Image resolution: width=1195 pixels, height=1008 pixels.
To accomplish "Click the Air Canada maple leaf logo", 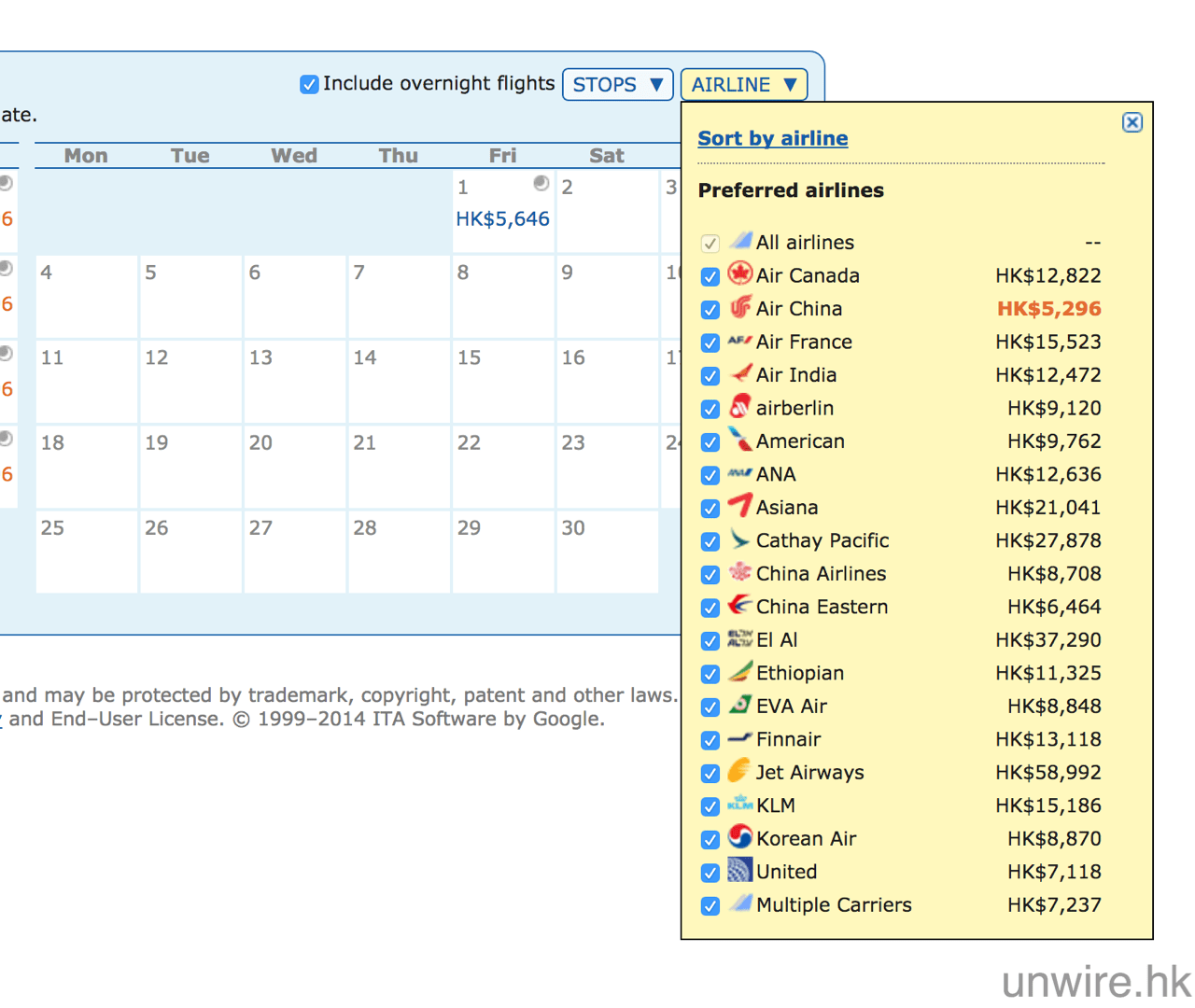I will point(739,274).
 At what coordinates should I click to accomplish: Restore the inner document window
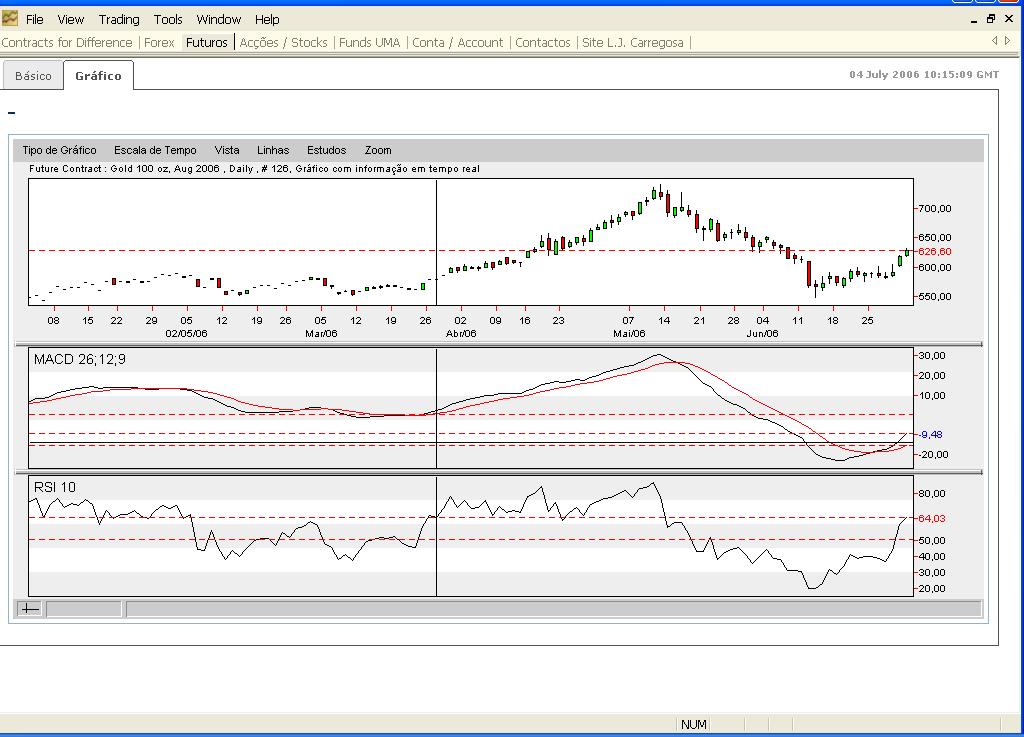click(x=991, y=19)
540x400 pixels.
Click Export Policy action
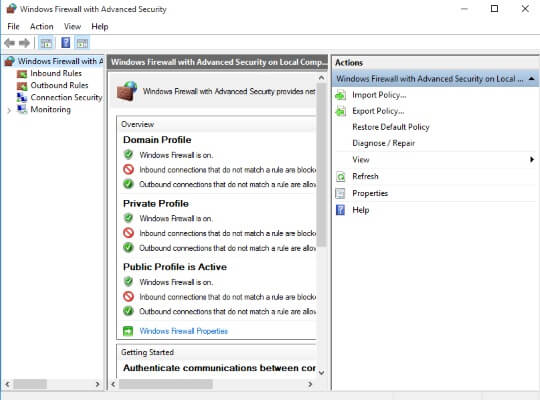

************

→ **AIM OF THE EXERCISE**
Keep the pictures out of your copy. Copy only the lines from the line that holds "At what coordinates" through the last line of the listing above, both included.

→ **RESULT**
 At what coordinates should I click to accomplish: Restore the inner document window
click(x=991, y=19)
540x400 pixels.
Click Export Policy action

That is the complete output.